Work instructions:
Put everything from the line containing "Task: Select the square" down to the end of the records into a JSON list of strings, one string per line, leaving out blank lines.
:: Entries supplied
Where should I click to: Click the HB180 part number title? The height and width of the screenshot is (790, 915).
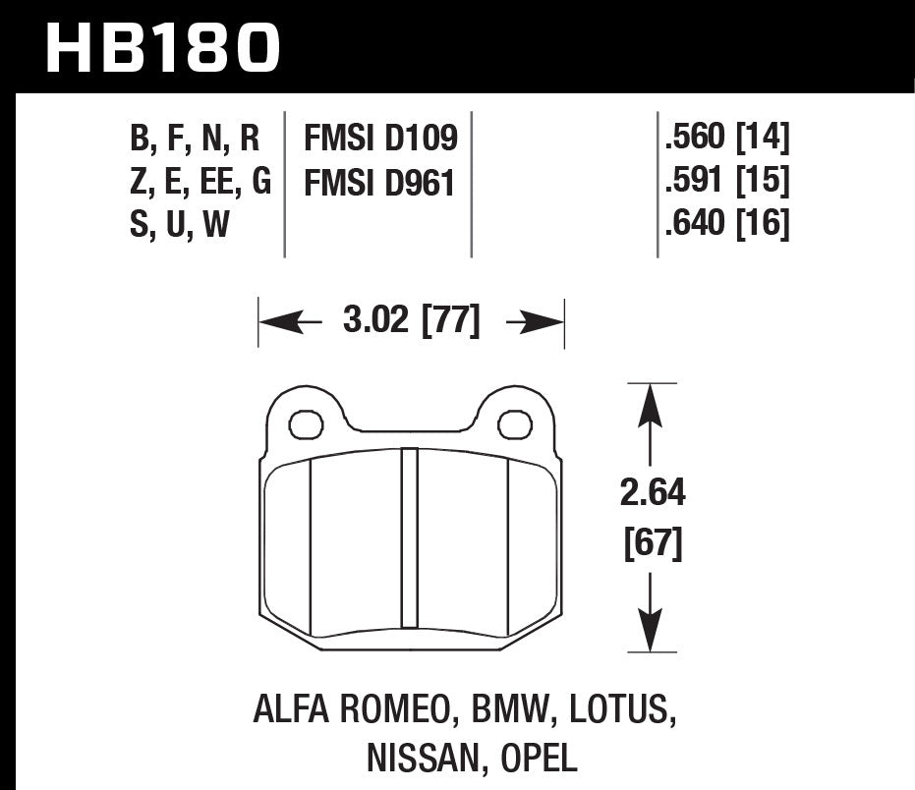point(163,47)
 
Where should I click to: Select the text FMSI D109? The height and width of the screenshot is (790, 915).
point(380,139)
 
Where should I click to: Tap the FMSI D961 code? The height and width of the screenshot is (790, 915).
point(380,182)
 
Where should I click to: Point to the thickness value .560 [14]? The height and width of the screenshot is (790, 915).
point(727,139)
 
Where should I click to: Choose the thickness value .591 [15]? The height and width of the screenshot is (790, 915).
point(727,182)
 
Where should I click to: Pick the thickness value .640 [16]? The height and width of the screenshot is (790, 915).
point(727,225)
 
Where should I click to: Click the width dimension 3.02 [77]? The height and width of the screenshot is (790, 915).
point(412,322)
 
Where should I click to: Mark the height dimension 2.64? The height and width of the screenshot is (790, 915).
point(653,492)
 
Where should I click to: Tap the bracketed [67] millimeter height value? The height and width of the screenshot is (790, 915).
point(653,541)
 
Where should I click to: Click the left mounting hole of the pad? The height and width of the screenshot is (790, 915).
point(307,424)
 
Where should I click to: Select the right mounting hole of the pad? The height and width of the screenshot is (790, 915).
point(514,424)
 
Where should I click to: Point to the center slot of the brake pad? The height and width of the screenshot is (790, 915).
point(410,538)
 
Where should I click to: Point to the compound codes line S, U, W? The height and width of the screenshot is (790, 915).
point(179,225)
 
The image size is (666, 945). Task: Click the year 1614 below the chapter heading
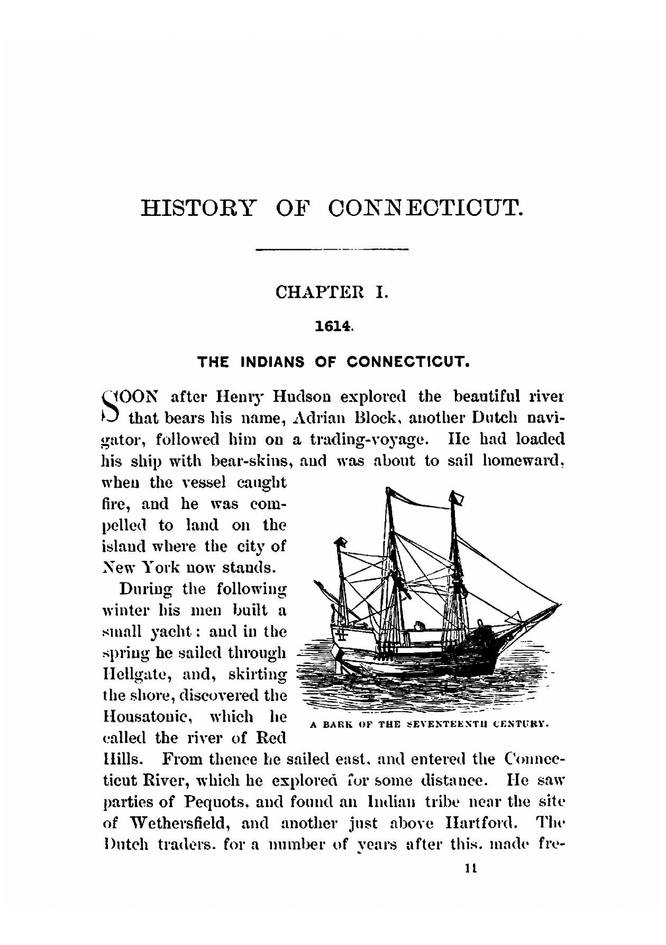coord(332,328)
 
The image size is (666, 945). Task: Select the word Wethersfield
coord(176,823)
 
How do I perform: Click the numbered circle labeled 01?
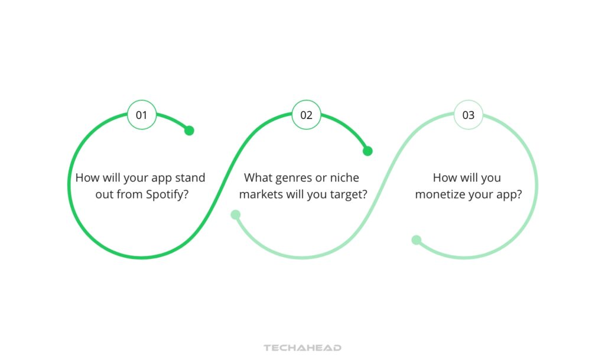142,115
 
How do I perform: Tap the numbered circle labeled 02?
306,115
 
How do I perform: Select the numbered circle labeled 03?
468,115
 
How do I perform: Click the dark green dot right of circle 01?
189,131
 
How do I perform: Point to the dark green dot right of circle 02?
367,151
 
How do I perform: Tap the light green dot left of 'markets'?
235,215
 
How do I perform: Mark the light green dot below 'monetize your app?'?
417,240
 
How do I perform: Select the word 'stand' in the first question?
191,178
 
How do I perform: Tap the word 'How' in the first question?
87,178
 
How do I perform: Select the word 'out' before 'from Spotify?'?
104,194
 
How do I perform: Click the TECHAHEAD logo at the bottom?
302,348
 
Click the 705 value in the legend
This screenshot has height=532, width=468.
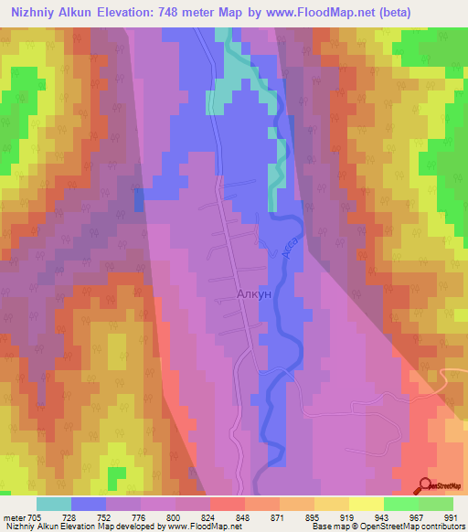tap(33, 516)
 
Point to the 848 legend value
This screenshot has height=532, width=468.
tap(244, 516)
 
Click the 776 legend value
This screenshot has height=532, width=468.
tap(140, 516)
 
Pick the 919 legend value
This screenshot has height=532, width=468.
tap(348, 516)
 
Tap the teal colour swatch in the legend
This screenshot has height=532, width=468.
tap(54, 504)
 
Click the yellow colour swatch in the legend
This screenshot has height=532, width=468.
tap(367, 504)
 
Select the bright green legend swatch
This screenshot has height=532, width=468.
tap(401, 504)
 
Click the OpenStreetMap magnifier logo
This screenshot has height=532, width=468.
tap(427, 485)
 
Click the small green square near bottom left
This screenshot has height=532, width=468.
tap(115, 475)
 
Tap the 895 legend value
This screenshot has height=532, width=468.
tap(314, 516)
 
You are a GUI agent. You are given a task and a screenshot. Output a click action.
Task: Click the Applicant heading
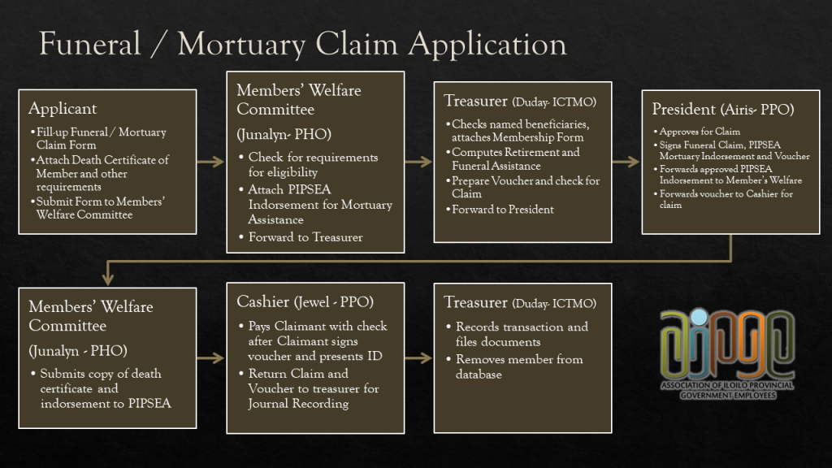click(63, 109)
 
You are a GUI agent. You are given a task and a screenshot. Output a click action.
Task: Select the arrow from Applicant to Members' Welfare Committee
click(211, 162)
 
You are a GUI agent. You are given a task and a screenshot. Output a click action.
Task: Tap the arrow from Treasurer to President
click(626, 162)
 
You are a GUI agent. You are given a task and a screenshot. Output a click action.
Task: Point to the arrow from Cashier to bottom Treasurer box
click(419, 358)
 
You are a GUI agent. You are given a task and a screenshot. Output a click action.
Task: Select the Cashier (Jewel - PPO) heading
click(305, 302)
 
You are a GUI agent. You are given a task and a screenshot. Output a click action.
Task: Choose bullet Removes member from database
click(518, 366)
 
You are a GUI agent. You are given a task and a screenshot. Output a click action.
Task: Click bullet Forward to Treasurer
click(306, 237)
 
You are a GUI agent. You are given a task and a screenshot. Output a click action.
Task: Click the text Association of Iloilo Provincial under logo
click(727, 385)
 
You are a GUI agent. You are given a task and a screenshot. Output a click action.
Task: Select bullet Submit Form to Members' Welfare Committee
click(101, 208)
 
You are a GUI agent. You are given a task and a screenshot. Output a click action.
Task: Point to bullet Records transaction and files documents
click(521, 334)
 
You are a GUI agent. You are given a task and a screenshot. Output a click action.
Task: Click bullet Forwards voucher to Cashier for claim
click(726, 199)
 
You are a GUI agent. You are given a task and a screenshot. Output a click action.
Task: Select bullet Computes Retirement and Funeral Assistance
click(515, 158)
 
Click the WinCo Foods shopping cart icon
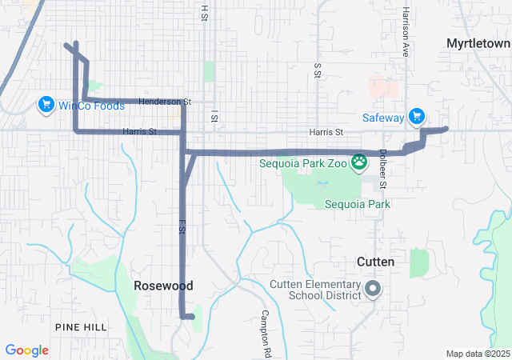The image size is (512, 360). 46,105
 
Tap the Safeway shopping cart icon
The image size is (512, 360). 416,118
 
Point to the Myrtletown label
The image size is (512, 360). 478,42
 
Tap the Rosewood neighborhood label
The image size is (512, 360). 163,286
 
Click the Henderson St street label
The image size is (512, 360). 165,102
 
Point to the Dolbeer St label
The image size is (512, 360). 383,169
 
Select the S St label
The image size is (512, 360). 318,72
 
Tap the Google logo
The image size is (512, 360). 27,350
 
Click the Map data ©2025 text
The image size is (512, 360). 478,354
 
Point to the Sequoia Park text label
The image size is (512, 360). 358,204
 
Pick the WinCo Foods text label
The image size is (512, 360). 90,106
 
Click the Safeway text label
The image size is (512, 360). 383,118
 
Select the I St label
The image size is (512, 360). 214,117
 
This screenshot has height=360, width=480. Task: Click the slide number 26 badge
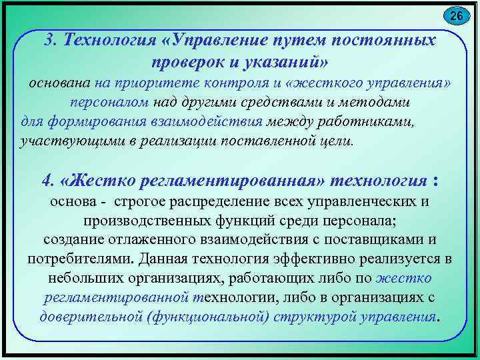456,15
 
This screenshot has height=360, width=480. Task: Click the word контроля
243,85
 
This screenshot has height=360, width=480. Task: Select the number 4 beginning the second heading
46,181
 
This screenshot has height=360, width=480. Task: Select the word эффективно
308,259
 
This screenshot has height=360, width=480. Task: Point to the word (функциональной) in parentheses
212,315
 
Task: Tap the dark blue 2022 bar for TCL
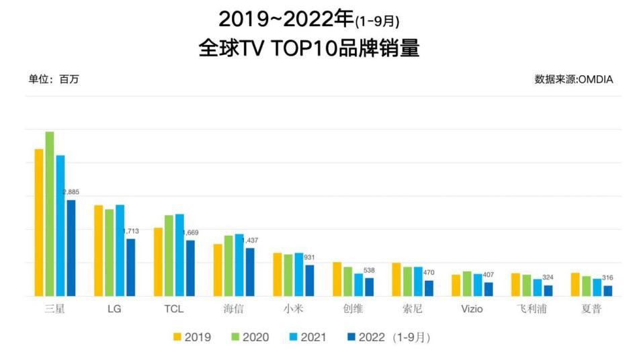[190, 268]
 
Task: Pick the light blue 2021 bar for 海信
[239, 265]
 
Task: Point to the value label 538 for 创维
[369, 271]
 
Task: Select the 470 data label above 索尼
[429, 273]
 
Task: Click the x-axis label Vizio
[472, 310]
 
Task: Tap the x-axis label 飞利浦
[532, 310]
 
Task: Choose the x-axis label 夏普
[591, 310]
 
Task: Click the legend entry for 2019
[192, 337]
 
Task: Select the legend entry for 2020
[250, 337]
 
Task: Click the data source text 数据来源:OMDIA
[573, 79]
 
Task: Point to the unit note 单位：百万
[54, 79]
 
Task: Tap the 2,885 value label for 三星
[71, 193]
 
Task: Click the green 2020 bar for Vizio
[466, 283]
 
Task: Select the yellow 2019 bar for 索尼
[396, 279]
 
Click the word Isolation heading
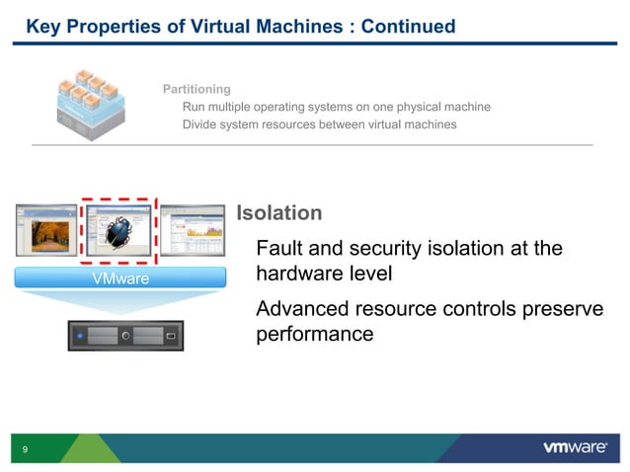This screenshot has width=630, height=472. point(279,213)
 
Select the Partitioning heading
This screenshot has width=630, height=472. point(197,90)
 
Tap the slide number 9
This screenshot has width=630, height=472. point(25,449)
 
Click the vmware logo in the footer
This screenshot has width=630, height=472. point(575,448)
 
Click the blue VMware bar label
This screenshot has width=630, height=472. point(119,279)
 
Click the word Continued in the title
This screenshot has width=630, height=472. point(408,27)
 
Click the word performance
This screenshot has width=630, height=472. point(315,335)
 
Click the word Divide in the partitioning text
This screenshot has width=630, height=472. point(202,124)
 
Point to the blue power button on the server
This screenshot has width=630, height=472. point(80,337)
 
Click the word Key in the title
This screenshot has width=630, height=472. point(43,27)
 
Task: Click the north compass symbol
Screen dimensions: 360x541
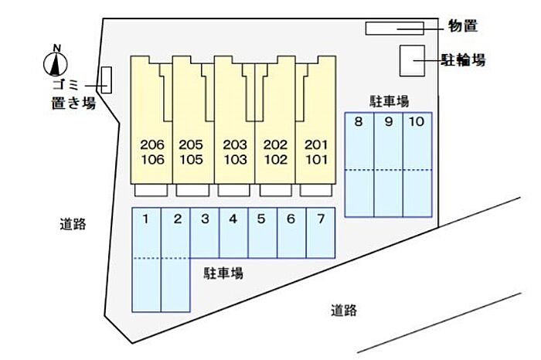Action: coord(56,62)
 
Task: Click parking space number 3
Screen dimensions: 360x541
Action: coord(205,232)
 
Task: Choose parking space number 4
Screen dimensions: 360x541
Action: coord(233,232)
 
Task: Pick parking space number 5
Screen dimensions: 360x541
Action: coord(262,232)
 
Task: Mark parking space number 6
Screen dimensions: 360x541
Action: coord(291,232)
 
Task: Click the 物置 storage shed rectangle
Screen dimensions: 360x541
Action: coord(394,28)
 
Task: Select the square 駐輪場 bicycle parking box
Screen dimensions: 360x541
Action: coord(412,60)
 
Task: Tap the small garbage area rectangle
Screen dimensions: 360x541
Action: coord(107,80)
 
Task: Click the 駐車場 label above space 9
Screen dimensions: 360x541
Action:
::::
Task answer:
[
  "Task: Select the square 駐輪場 bicycle parking box",
  "Screen dimensions: 360x541",
  "Action: coord(412,60)",
  "Task: Tap the small garbage area rectangle",
  "Screen dimensions: 360x541",
  "Action: coord(107,80)",
  "Task: Click the 駐車場 label above space 9",
  "Screen dimensions: 360x541",
  "Action:"
]